TASK:
In full and without change, return each entry.

Excerpts from a dataset:
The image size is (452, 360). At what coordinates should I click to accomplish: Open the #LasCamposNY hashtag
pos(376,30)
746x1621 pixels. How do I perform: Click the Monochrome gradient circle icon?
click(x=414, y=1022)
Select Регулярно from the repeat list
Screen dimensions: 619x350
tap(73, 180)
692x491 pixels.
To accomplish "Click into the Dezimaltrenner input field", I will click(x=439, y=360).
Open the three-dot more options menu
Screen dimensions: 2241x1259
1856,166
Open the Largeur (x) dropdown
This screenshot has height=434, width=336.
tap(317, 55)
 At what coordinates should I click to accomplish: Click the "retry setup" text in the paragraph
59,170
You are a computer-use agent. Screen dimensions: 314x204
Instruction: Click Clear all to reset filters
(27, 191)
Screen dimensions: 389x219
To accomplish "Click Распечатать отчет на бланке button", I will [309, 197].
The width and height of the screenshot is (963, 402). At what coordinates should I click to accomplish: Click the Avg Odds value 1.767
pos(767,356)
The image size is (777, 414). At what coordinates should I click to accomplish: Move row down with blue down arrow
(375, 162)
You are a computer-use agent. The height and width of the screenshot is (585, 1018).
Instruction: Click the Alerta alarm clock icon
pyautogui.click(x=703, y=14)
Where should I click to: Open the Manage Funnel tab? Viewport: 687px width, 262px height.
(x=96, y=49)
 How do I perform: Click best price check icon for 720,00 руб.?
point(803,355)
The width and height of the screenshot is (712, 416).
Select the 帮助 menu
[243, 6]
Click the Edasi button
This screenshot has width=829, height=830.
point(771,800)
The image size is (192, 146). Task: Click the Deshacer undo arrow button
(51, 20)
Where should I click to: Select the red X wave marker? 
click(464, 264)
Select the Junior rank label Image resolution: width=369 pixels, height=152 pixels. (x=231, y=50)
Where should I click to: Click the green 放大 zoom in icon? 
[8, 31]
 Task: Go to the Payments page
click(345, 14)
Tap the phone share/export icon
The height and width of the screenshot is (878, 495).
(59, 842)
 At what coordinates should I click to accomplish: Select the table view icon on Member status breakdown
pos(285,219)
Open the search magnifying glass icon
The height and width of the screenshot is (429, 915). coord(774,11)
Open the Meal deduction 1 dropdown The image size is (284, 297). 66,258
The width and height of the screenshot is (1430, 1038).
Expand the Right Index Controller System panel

SOLUTION BELOW:
The image size is (452, 360). At what coordinates should I click to accomplish: Open the #LasCamposNY hashtag
pos(376,30)
746x1621 pixels. How do I perform: Click the Monochrome gradient circle icon?
click(x=414, y=1022)
Select Регулярно from the repeat list
Screen dimensions: 619x350
tap(73, 180)
692x491 pixels.
To accomplish "Click into the Dezimaltrenner input field", I will click(x=439, y=360).
Open the three-dot more options menu
Screen dimensions: 2241x1259
1856,166
Open the Largeur (x) dropdown
This screenshot has height=434, width=336.
tap(317, 55)
 At what coordinates should I click to accomplish: Click the "retry setup" text in the paragraph
59,170
You are a computer-use agent. Screen dimensions: 314x204
Instruction: Click Clear all to reset filters
(27, 191)
Screen dimensions: 389x219
To accomplish "Click Распечатать отчет на бланке button", I will [309, 197].
The width and height of the screenshot is (963, 402). At what coordinates should I click to accomplish: Click the Avg Odds value 1.767
pos(767,356)
The image size is (777, 414). At what coordinates should I click to accomplish: Move row down with blue down arrow
(375, 162)
You are a computer-use agent. The height and width of the screenshot is (585, 1018).
Instruction: Click the Alerta alarm clock icon
pyautogui.click(x=703, y=14)
Where should I click to: Open the Manage Funnel tab? Viewport: 687px width, 262px height.
(x=96, y=49)
 How do I perform: Click best price check icon for 720,00 руб.?
point(803,355)
The width and height of the screenshot is (712, 416).
Select the 帮助 menu
[243, 6]
Click the Edasi button
This screenshot has width=829, height=830.
point(771,800)
The image size is (192, 146). Task: Click the Deshacer undo arrow button
(51, 20)
Where should I click to: Select the red X wave marker? 
click(464, 264)
Select the Junior rank label Image resolution: width=369 pixels, height=152 pixels. (x=231, y=50)
Where should I click to: Click the green 放大 zoom in icon? 
[8, 31]
 Task: Go to the Payments page
click(345, 14)
Tap the phone share/export icon
The height and width of the screenshot is (878, 495).
(59, 842)
 At what coordinates should I click to accomplish: Select the table view icon on Member status breakdown
pos(285,219)
Open the search magnifying glass icon
The height and width of the screenshot is (429, 915). coord(774,11)
Open the Meal deduction 1 dropdown The image size is (284, 297). 66,258
The width and height of the screenshot is (1430, 1038).
Expand the Right Index Controller System panel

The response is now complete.